When you visit the police for instance, you will find that every case has its own file. This file is not closed until when it has been fully investigated. Even after that, it may be reopened if new information emerges.
If your editor can’t introduce this file system in the newsroom, then you as a reporter should have your own system at home or on your computer. Forgive the editors, they are human beings and most of them are subject to investigations themselves! Don’t you think some of them deserve to be good husbands and wives at home rather than working as news managers? (Just thinking aloud).
Best practice dictates that when you open up a file on a case, you must add onto that file each new information that you get. Analyze every information that you get to see how it relates with the information you have so far. This is better than just keeping a notebook! Mark all your exhibits and keep them secure. You may need them one day, perhaps in courts of law if anyone challenges your report. Just like a police officer, look for information to support your story, you should also keep in mind that this is not just a news story.
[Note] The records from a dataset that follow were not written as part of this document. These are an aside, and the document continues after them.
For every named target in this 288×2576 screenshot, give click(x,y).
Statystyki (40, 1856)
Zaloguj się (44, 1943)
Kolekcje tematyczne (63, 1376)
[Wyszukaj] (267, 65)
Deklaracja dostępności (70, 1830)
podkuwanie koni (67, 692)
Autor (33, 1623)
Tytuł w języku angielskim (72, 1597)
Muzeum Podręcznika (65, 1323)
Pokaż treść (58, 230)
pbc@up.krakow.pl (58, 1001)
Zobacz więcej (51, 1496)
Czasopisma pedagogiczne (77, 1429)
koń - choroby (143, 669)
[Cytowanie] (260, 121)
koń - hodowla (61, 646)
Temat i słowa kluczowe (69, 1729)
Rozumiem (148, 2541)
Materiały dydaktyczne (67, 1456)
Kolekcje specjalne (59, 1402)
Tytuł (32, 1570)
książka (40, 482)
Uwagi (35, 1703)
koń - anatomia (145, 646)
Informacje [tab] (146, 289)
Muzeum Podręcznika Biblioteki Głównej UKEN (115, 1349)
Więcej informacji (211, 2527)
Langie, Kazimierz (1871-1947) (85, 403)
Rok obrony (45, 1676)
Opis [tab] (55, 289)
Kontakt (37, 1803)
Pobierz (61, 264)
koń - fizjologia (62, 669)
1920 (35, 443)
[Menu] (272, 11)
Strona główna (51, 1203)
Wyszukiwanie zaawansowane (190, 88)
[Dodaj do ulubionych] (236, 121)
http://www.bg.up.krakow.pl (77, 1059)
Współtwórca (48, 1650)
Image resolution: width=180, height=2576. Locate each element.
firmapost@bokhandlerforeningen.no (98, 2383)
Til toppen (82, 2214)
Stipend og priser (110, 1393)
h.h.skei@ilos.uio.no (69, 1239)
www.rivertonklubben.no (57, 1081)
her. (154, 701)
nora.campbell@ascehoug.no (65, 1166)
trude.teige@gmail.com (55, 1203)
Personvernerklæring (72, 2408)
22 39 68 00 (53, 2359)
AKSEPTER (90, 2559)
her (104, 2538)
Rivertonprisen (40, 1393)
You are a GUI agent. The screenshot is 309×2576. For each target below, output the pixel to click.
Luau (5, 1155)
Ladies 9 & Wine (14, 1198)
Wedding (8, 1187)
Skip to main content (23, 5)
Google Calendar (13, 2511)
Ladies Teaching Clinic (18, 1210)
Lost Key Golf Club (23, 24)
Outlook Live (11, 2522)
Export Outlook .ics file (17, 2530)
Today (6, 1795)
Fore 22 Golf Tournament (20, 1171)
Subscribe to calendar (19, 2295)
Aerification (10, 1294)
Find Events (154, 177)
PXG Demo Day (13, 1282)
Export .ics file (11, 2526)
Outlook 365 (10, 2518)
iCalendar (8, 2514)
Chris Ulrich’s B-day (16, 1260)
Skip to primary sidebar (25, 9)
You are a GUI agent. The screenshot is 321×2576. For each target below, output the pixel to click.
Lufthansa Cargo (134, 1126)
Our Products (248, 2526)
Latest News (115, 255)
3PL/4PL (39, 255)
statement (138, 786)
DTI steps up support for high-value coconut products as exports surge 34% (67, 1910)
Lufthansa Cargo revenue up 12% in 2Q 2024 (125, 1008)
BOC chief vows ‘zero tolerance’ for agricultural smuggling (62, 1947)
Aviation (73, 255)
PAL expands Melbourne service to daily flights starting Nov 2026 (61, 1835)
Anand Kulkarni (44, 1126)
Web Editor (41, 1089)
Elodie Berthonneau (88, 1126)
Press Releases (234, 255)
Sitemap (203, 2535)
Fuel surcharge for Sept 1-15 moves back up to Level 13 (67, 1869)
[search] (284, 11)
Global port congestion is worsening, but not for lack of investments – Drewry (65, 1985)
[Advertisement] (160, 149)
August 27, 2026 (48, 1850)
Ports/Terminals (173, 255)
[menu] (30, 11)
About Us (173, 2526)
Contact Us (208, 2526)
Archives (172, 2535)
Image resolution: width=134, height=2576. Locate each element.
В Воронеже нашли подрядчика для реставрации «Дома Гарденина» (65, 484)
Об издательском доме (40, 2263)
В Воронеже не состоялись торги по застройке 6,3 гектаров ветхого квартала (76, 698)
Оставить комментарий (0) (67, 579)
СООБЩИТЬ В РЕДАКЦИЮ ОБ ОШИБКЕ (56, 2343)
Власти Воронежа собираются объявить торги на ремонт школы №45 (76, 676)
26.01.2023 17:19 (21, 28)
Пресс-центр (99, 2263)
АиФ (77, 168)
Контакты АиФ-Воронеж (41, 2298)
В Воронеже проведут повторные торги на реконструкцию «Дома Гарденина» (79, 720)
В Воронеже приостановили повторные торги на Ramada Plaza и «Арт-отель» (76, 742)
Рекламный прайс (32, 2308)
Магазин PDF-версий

It is a legal process which may end up in courts of law. Thus, gather enough evidence to prove your case beyond reasonable doubt.
The burden of proof in your investigative piece must go beyond a balance of probability because it is a criminal case.
Remember always that the people you want to hold accountable have power and you want to prevent them from misusing this power. Your ability to go beyond the balance of probability will protect you against this misuse of power as these people may want to prevent you from exposing them. Note that among the tools they use is the law and all the legal system. (or the illegal systems thereof).
Just like Mike told a media club in Masaka, investigative journalism is a community service. Don’t do it for you. Don’t take any sides while investigative your cases. Facts may change anytime and you turn out to be the loser. Do it for the community not for you. For instance, don’t investigate because you want to bring someone down. Investigate because you want to create a better life in your community. This will give you more protection.
Lastly, always remember that as you invest in Investigative journalism- focus on the need to improve your financial status. Gone are the days when journalists were the poorest lot. Your ability to specialize will help you to easily change your financial status and improve your household income. For instance, specialization will make you an expert in a certain field and for this you will either be a consultant or even invest yourself in that field. Think about the media awards, you can’t get them if you don’t specialize- they are highly competitive and a reserve of serious people only. Go for them! Don’t forget the respect you will get from your news manager!
So… are we now ready to organize our newsrooms like police CID? Yes, like those CIA guys you watch in American propaganda movies!